At that, the camera swiveled smoothly until it captured my face. I must have reacted, because Ciana squeezed my hand reassuringly. It was the reporter who had tried to get an interview with me, her coat splashed with blood, her shoes sticky with it.
“Thorn St. Croix brought succubi into this town,” Culpepper shouted, his face red, a vein throbbing in his temple. “She brought those . . . things.” He pointed at the dead and mangled body of a dragonet. The reporter moved for a better shot of the townspeople and the angry elder. “Before she came, Mineral City was a peaceful town. She brought us discord. She brought us lust. She brought us evil and death!” he screeched.
Suddenly, fireballs danced above Ciana’s shield, leaving trails of phosphorescent blue and green, their brilliance blinding. They swooped at the crowd, flying into the mass of orthodox, scattering them, then back, to hover directly over me. The support of the Minor Flames was clear. I counted five, and remembered the two who slammed to the earth early in the battle. I hadn’t seen them since they fell.

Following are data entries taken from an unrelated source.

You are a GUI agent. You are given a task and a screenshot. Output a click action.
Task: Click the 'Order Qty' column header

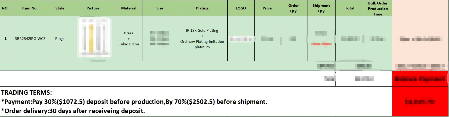[294, 8]

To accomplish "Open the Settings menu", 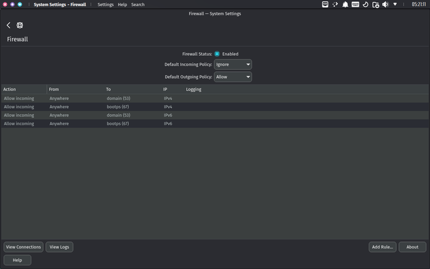I will (106, 4).
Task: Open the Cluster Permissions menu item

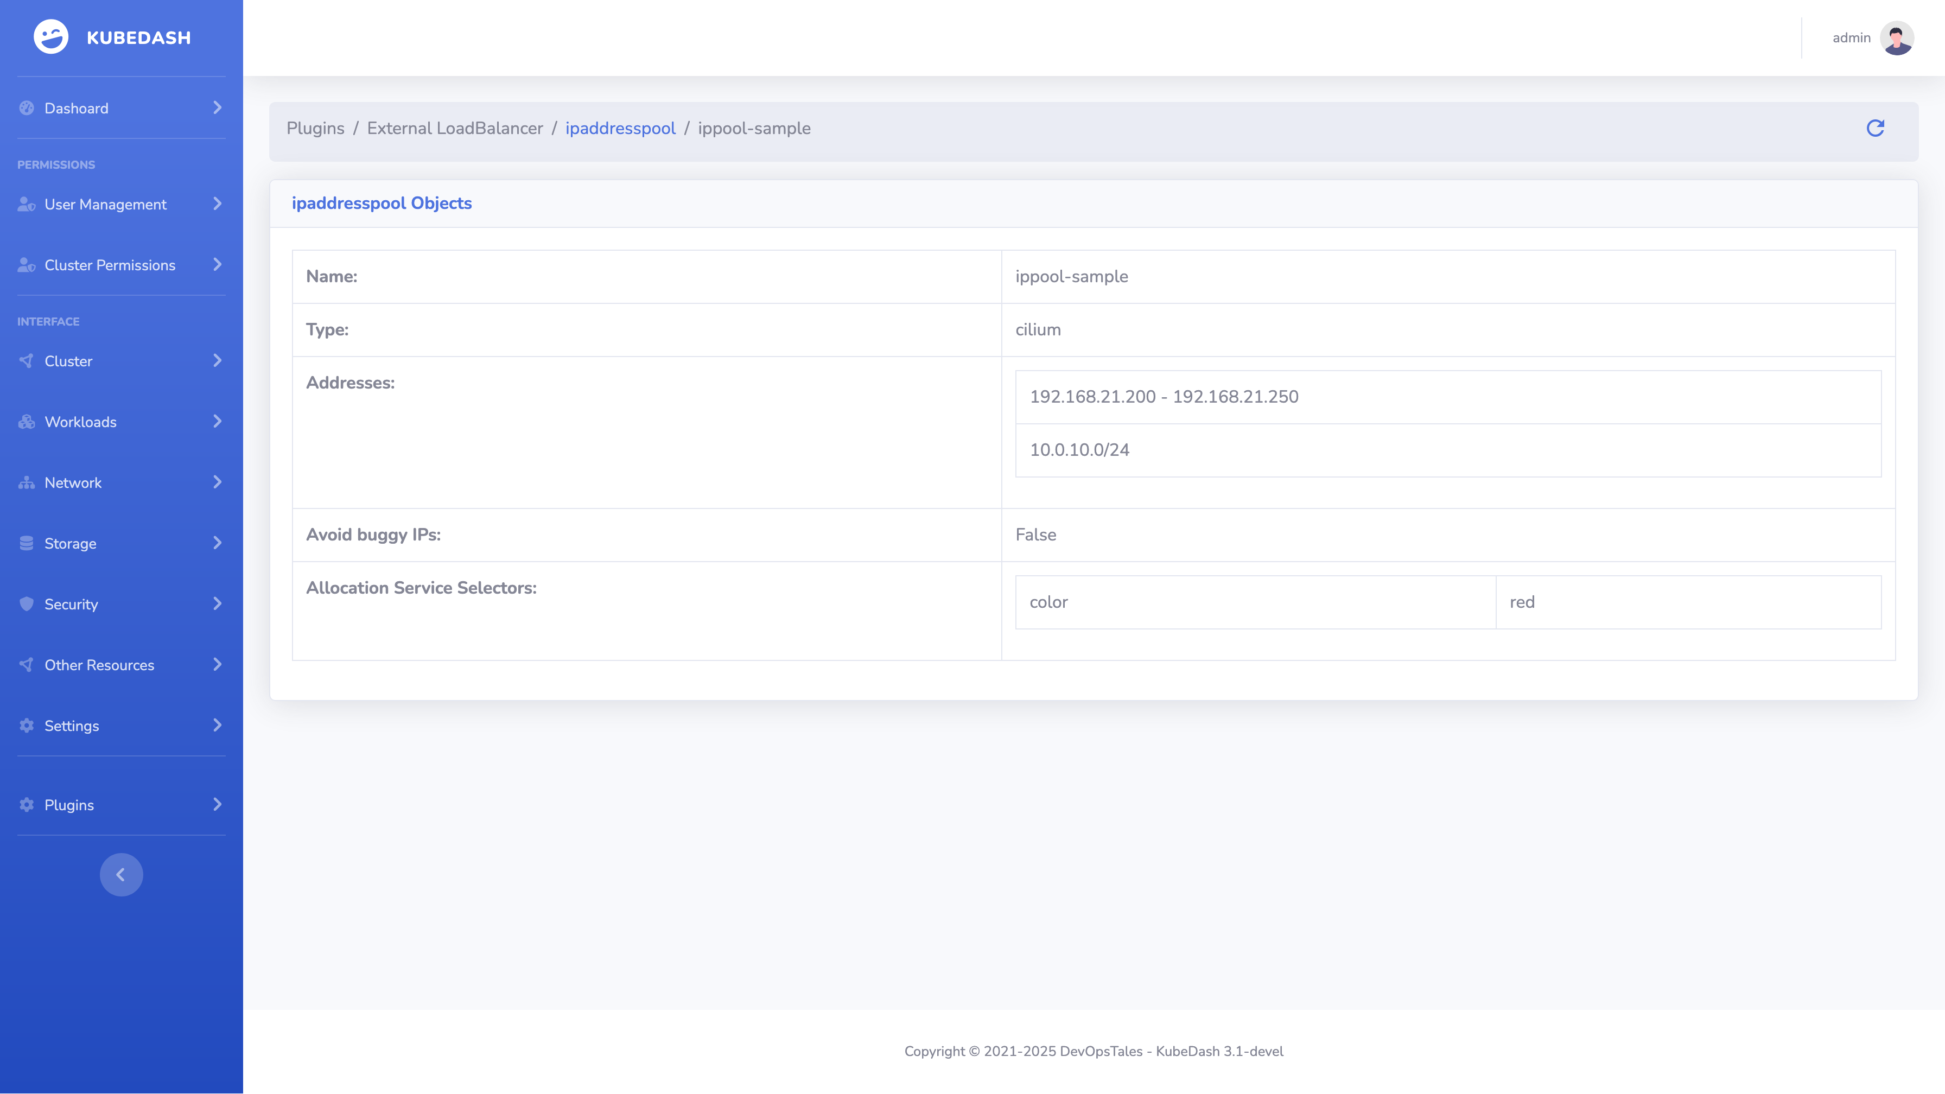Action: [x=109, y=265]
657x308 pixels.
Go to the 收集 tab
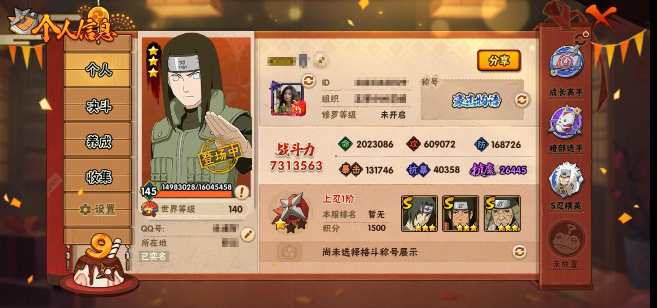click(x=98, y=177)
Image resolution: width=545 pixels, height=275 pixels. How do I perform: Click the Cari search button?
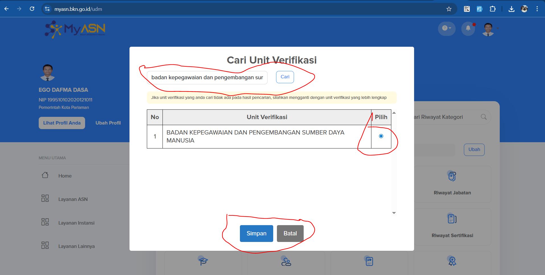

The reporter’s face was smoothed in professional lines, her mouth unemotional, but her eyes were full of fear. If civil war broke loose and the seraph returned, she would die, along with the combatants. “This is SNN reporter Romona Benson,” she said into the sudden quiet. “We are here in Mineral City, covering the events surrounding the appearance of winged beasts called dragonets, and the seraph who answered a call of mage in dire.”
In front of the shield, Durbarge put a hand out, grasping at air. Slowly, he toppled, hitting the snow, his face whiter than the crust he landed on. Thadd, lurching to catch him, followed him down and placed two fingers on the assey’s throat. Mouth tight, he rolled Durbarge to his back, white face to the sky, and hit the assey hard, one fist slamming to his chest. He checked the pulse again and slid one hand beneath his head, the position opening Durbarge’s mouth. He breathed in and the assey’s chest expanded. I had never seen CPR done in person, but I had seen the method demonstrated on SNN. Durbarge was dead.
Chapter 19
“Drop the shield,” I said to Ciana. Without demur, she touched the pin on her chest. The energies fell to the snow with an unfamiliar crackle of power, a backlash of electricity that stung the skin on my legs. Pushing the reporter aside, ignoring her incessant questions, I knelt at Durbarge’s side as Thadd again breathed into his mouth.
A small voice in the back of my head whispered that my life would be a lot easier if the assey were dead. He had never done a thing to help me. Even his current defense could be construed as self-serving. I lifted a healing amulet from my necklace and snapped it loose, placing the stone, a mottled black and clear agate carved like a frog, on his stomach. Thadd placed his hands on Durbarge’s chest and started pumping.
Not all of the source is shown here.